Construction and Approximation of Stable Lévy Motion with Values in Skorohod Space

Abstract

Under an appropriate regular variation condition, the affinely normalized partial sums of a sequence of independent and identically distributed random variables converges weakly to a non-Gaussian stable random variable. A functional version of this is known to be true as well, the limit process being a stable L´evy process. In this thesis, we developed an explicit construction for the α-stable L´evy process motion with values in D([0, 1]), by considering the cases α < 1 and α > 1. The case α < 1 is the simplest since we can work with the uniform topology of the sup-norm on D([0, 1]) and the construction follows more or less by classical techniques. The case α > 1 required more work. In particular, we encountered two problems : one was related to the construction of a modification of this process (for all time), which is right-continuous and has left-limit with respect to the J1 topology. This problem was solved by using the Itob-Nisio theorem. The other problem was more difficult and we only managed to solve it by developing a criterion for tightness of probability measures on the space of cadlag fonction on [0, T] with values in D([0, 1]), equipped with a generalization of Skorohod’s J1 topology.

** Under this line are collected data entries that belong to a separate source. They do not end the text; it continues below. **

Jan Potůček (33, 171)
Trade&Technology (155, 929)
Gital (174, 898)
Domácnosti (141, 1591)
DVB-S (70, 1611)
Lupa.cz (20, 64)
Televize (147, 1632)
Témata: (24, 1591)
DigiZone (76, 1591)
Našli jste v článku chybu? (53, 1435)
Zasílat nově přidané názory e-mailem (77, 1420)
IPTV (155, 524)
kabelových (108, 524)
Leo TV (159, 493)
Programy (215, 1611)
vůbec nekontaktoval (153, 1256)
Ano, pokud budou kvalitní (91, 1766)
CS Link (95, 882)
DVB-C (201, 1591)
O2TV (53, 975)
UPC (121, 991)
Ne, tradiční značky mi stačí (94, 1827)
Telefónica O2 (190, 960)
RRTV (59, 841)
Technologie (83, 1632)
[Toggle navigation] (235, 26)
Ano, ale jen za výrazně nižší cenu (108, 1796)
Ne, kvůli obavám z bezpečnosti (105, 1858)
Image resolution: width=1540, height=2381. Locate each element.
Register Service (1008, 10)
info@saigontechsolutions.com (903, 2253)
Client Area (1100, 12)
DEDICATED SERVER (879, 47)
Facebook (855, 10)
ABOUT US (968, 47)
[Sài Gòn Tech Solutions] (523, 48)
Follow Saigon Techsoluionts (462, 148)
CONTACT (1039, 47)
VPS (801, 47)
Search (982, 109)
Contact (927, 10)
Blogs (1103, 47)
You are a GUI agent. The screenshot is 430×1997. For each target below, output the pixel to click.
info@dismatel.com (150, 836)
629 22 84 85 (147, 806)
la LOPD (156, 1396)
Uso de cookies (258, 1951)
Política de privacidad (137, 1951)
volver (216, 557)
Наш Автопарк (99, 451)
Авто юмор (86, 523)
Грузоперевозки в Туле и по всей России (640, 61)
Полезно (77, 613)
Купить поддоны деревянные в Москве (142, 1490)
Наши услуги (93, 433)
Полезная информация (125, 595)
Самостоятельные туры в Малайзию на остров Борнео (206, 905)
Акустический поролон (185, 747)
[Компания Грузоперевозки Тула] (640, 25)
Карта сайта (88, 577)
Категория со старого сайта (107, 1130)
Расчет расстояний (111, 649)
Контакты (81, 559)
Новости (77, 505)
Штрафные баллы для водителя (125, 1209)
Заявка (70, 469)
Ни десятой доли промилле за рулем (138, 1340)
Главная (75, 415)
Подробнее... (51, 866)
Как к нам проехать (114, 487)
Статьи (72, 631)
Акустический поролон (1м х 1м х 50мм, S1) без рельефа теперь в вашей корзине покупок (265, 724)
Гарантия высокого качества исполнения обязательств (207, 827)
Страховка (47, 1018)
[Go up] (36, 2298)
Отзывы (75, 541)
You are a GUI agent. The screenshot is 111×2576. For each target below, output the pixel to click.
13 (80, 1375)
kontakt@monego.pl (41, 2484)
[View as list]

In parallel with the construction of the infinite-dimensional process Z, we focus on the functional extension of Roueff and Soulier [29]. This part of the thesis was completed using the method of point process, which gave the convergence of the truncated sum. The case α > 1 required more work due to the presence of centering. For this case, we developed an ad-hoc result regarding the continuity of the addition for functions on [0, T] with values in D([0, 1]), which was tailored for our problem.